Postdoc on brain-inspired deep learning for robots
2022-06-02 Nijmegen
The Donders Institute is looking for an early career postdoc on brain-inspired deep learning for robots for the international project DEEPSELF (3 years), funded by the German Research Foundation (DFG), between the Donders Institute (Netherlands, supervision: Pablo Lanillos) and Tübingen University (Germany, supervision: Martin Butz).
DEEPSELF is a project that lies between machine learning and cognitive science to investigate the emergence of agency in artificial entities by learning hierarchical predictive encodings of events.
Interested contact p.lanillos@donders.ru.nl
Description
Agency appears to enable us to learn, discern and anticipate the consequences of our actions. What should be the internal representation that the agent should learn to plan in different temporal scales? how we can enable robots to answer ‘Did I do it?’ and use that information to interact with the world?
The postdoc will be in charge of developing new brain-inspired machine learning models to allow a robot to learn hierarchical event codes from sensorimotor experience and plan future actions using these event codes. This abilities will be tested in robotic experiments to investigate the emergence of Agency on three levels of abstraction based on human science findings.

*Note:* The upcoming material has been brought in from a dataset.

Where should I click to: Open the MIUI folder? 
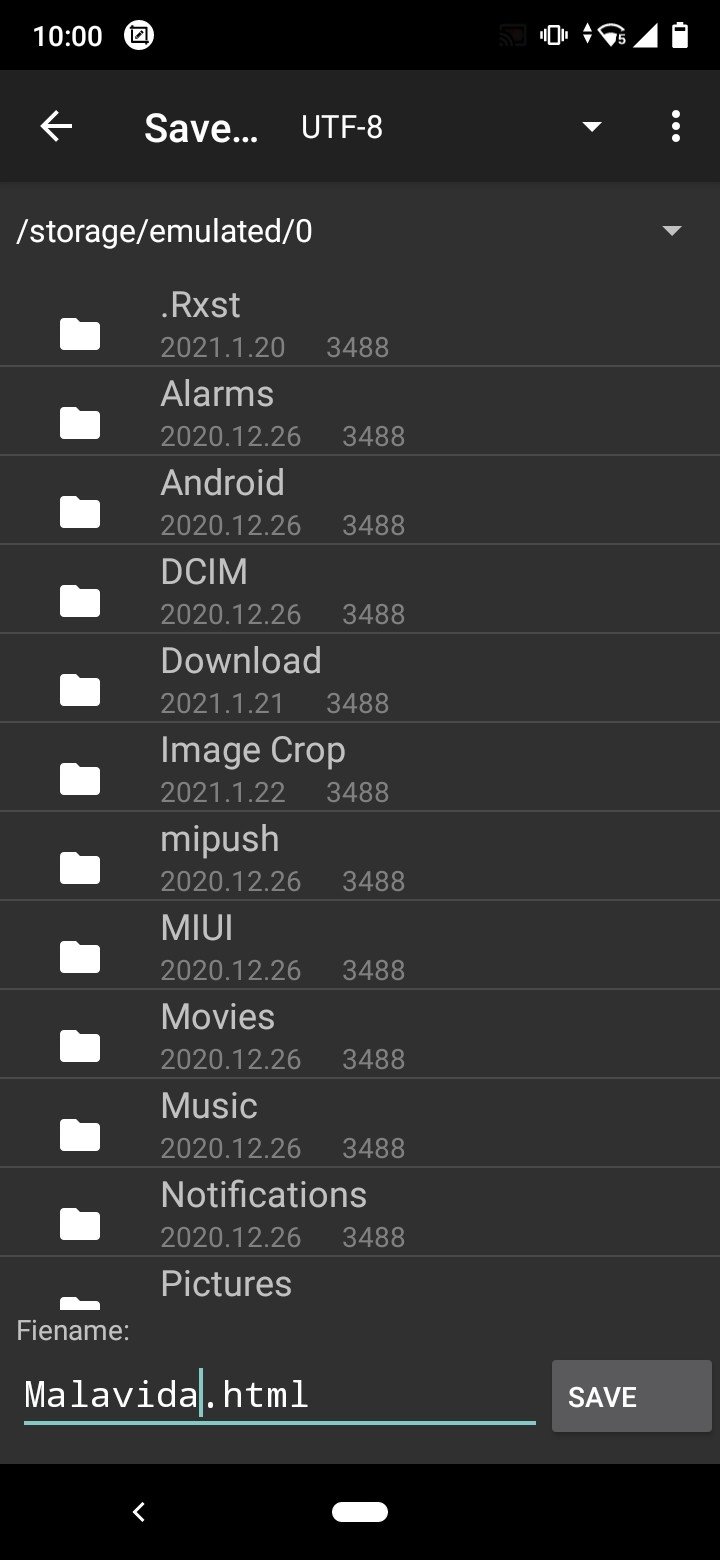(x=360, y=945)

The selected candidate will work in an international project team in close collaboration with two PhD students and the principal investigators. The candidate will join an exciting and vibrant young team of experts in machine learning, artificial intelligence and robotics, as well as, be part of a big community of ~20 interdisciplinary research projects under the Active Self DFG priority program umbrella. Thus, the candidate will have the opportunity to take leadership responsibilities and considerably increase the research network. Furthermore, the candidate will participate in summer schools and events organized by the priority program.
We strongly encourage submissions from different representative minorities.